## GIVEN TEXT
What to put on a resume when you’re starting out! – Bug’s Corner

We’ve all faced this question – this is advice that anyone can use! Plus, what if you’re a young aspiring actor and your parents don’t want you to act? Chalese answers your questions!

Do I still need to attach a resume to my daughter’s headshot even if she has never done any acting before? And if so, what do I put? – Shelley R., Salem, OR

You always need a resume with a headshot at every audition. There are four important elements to a resume and three of them have nothing to do with experience. 

The first thing on a resume is her name followed by her agency contact information (or yours if she doesn’t have one yet), then her physical description such as height, weight, hair color, and eye color. 

Next comes experience. Many young or beginning actors get worried if they don’t have much or any experience to put on a resume and I always remind them that everyone starts at square one. Every actor, writer, director, producer, and everyone else in this business at some point had nothing on their resume. List anything that may relate to acting. School plays, church plays, and family performances are all things that count at this early stage. If there is simply nothing you can think of, then arm her with a confident response in the event she is asked about it by a director with something like “as soon as you hire me, your name gets to be first on my list.”

## PROBLEM REQUIREMENTS
Please pick up the acting-resume advice column above from where it leaves off and keep writing it.

## DATA EXCERPT

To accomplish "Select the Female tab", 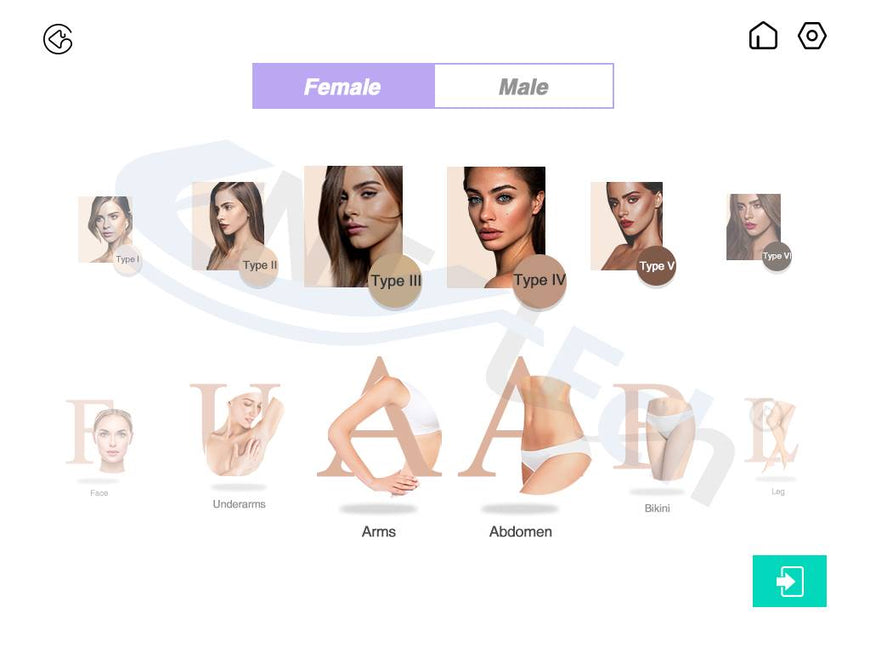I will [343, 86].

## FINAL ANSWER
Third is training, which can include public school drama classes, private film or drama classes, seminars, etc. Also include the instructor’s name, specific titles or subject matter of the class, and the length of time she was involved. 

Finally, she should list her special skills. Dance, gymnastics, soccer, karate, cooking, writing, singing, or sewing. Even fun behaviors such as, “I love to sing opera in the shower” or “I constantly gather up my brothers and convince them to put on plays for the family” are great ways to show their special personality.

Always remember that the casting personnel understand and want to see an actor succeed. The most important thing to them is to see who your daughter is, what she can bring to the creative team in place, and what makes her unique. Experience will come if she behaves professionally, has talent, and sticks with it. One last bit of advice: you should always have two copies of her headshot and resume with you at all times in case you get a last minute audition and you don’t have time to go home to get one! 

I’m 12 and my parents don’t want me to act. How can I show them how much I want this? – Ted L., Mobile, AL

Keep in mind that respecting your parents’ decision is most important. It will give you more freedom to do things that can help you learn and grow. If they are telling you they don’t want you to act professionally but are willing to let you make it a hobby, there are many wonderful things you can do. Write your own sketches. Grab some friends and put on shows, or performances. If you are able to use a computer or video camera, make some fun short films with your friends. All of this gives you experience and allows you to have fun and use your imagination. This is what acting is all about anyway. Doing these kinds of things will also show your parents how creative you are and how much you love to entertain. If you can’t do it professionally right now, it’s okay! Be a kid! Have fun! When the time is right, (even if you have to wait until you are older), you will have already built a great resume and gained valuable experience!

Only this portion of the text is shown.